BioScience Trends. 2020;14(6):450-456. (DOI: 10.5582/bst.2020.03351)
Association of HIV infection with metabolic syndrome among normal or underweight young adults: evidence from the CHART cohort
Shi RZ, Chen XX, Lin HJ, Shen WW, Xu XH, Zhu BW, Xu XY, Ding YY, Wong FY, He N
Metabolic syndrome (MS) is common among obese people. Little is known about the magnitude and characteristics of MS in people living with HIV (PLWH) in Asian countries in general and China in particular. Using baseline data collected between February 2017 through January 2020 from the Comparative HIV and Aging Research in Taizhou (CHART) cohort in China, we examined MS among 2,227 PLWH and 5,264 matched people without HIV, respectively. MS was defined using the criteria set forth by the International Diabetes Federation (IDF). Approximately 76.7% of PLWH had body mass index (BMI) < 24.0 kg/m2, significantly higher than people without HIV (50.3%).

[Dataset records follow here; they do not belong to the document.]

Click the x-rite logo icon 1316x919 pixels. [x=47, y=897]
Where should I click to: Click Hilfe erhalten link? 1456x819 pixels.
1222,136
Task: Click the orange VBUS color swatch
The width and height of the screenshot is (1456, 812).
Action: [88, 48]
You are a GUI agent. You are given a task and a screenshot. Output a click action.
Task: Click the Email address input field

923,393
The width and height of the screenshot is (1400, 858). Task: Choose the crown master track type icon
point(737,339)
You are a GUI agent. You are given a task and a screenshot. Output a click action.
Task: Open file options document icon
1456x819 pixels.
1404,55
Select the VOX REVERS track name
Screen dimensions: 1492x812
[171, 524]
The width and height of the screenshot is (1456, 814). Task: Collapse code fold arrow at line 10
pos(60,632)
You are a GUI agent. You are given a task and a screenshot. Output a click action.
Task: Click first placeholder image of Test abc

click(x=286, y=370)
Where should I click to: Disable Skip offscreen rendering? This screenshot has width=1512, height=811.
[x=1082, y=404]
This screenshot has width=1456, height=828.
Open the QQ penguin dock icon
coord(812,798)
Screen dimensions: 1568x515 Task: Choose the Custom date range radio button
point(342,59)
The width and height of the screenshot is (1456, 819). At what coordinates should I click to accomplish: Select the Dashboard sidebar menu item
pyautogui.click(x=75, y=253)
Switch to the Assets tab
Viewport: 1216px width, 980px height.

Among participants with BMI < 24.0 kg/m2, PLWH had a significantly higher prevalence of MS than people without HIV (20.6% vs. 14.5%; aOR: 1.41, 95% CI: 1.19-1.68) overall, and at an age of 18-29 (10.4% vs. 3.4%, aOR: 3.49, 95% CI: 1.99-6.11) and 30-44 years (17.3% vs. 8.5%, aOR: 2.03, 95% CI: 1.47-2.81), respectively. Among participants with BMI ≥ 24.0 kg/m2, MS prevalence was not significantly different between PLWH and people without HIV overall, but significantly lower in PLWH than people without HIV for those aged over 60 years (65.9% vs. 77.8%, aOR: 0.53, 95% CI: 0.32-0.88). Among PLWH, MS was significantly associated with older age and higher CD4 cell count, and with stavudine (d4T) use only in the group of BMI < 24.0 kg/m2. Our finding is indicative of a relatively higher risk for early onset of MS among HIV-infected young adults with lower BMI. Research is needed to elucidate the pathogenic mechanism for MS among PLWH.